Pianta della vecchia prepositurale

Venne innanzitutto abbattuto l’edificio preesistente, per poi innalzare i muri perimetrali, che fungono da contrafforte per la volta a botte con luce di 16 metri e la cupola con diametro di 18 metri, entrambe realizzate senza tiranti. Successivamente si passò al progetto previsto dal secondo lotto, ma sorsero dei problemi perché secondo gli impresari la facciata non era realizzabile ai prezzi stabiliti nel contratto.
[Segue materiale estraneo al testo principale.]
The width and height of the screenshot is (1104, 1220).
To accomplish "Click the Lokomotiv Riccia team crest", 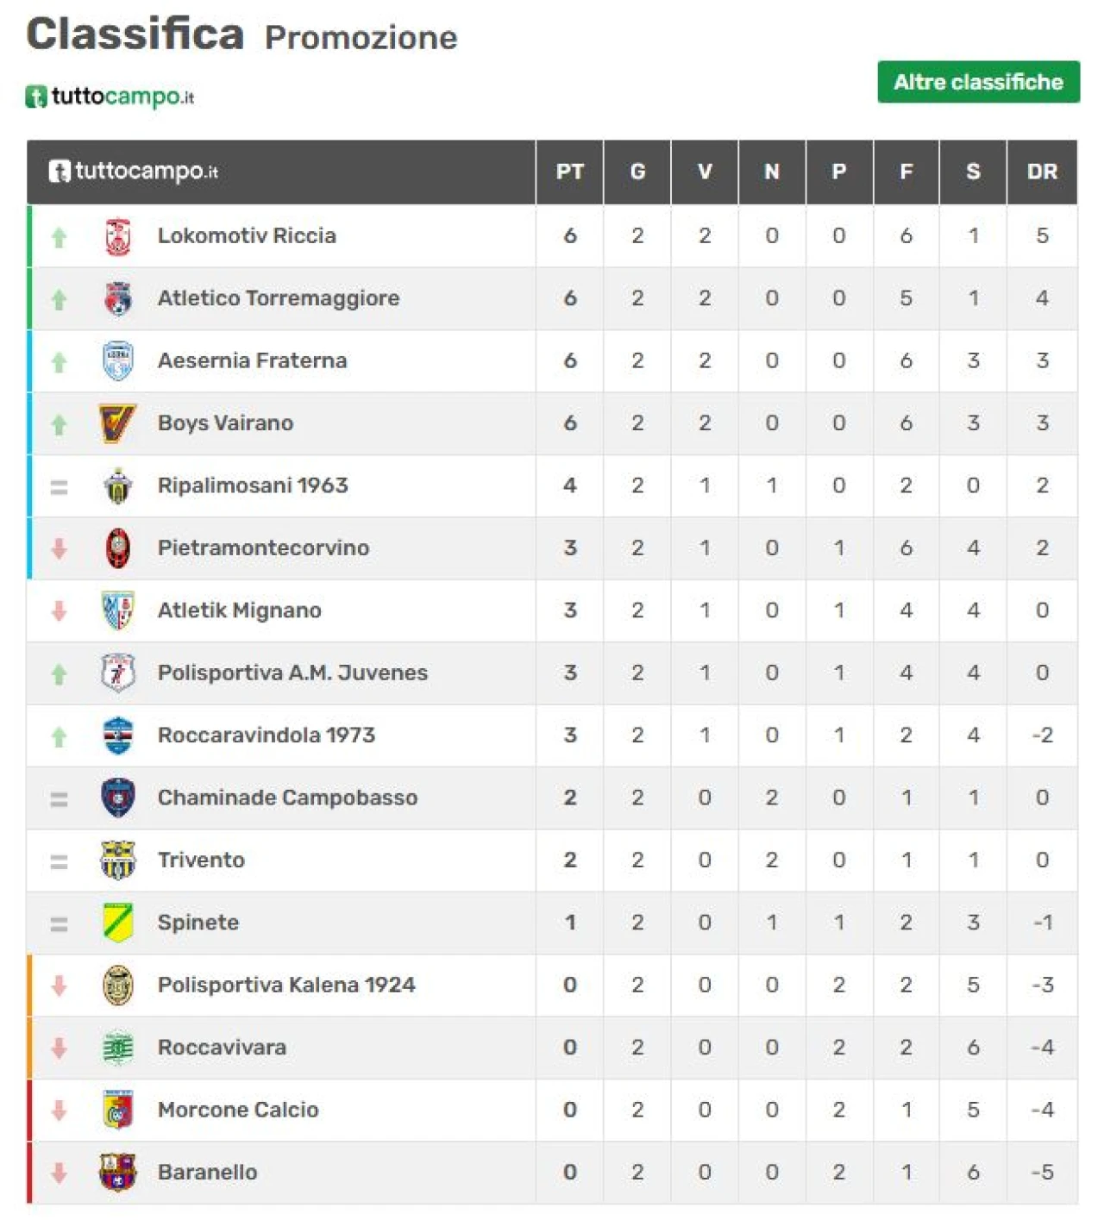I will click(118, 236).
Nel 1860 Moraglia morì e venne sostituito dal figlio Pietro. La facciata viene quindi completata: è sovrastata da un grande frontone alla cui sommità si eleva la statua della Vergine Assunta, affiancata da due statue di angeli. Nella parte superiore quattro semicolonne ioniche suddividono il corpo centrale e sorreggono il frontone, mentre i lati, più arretrati, sono limitati da lesene. I portali d’ingresso sono tre nonostante la navata unica.

Il 2 giugno 1861 la basilica venne aperta al culto, con una navata unica lunga 89 metri, larga e alta oltre 17 metri e una cupola che raggiunge i 27 metri da terra.

Si tratta di un edificio collocato in un luogo di grande significato simbolico per la storia della città. Il forte sviluppo economico di quegli anni. la metà dell’Ottocento, si deve anche alla capacità imprenditoriale di alcune famiglie emergenti, tra le quali i Cantoni, i Borghi e soprattutto i Ponti che, più degli altri, oltre a influire direttamente sullo sviluppo urbano della città, donarono molto alla fabbrica della basilica. Nel 1885 Carlo Maciachini, noto per la costruzione del Cimitero Monumentale di Milano, venne incaricato del progetto delle decorazioni interne.

Successivamente, nella primavera del 1887, l’apposita Commissione, istituita per dirigere i lavori di decorazione e fissarne con precisione i soggetti e i tempi di attuazione, però, decise di modificare l’originario progetto del Maciachini per lasciare spazio ad un complesso programma iconografico affidato al pittore Luigi Cavenaghi e ad altri artisti per dorature e statuaria.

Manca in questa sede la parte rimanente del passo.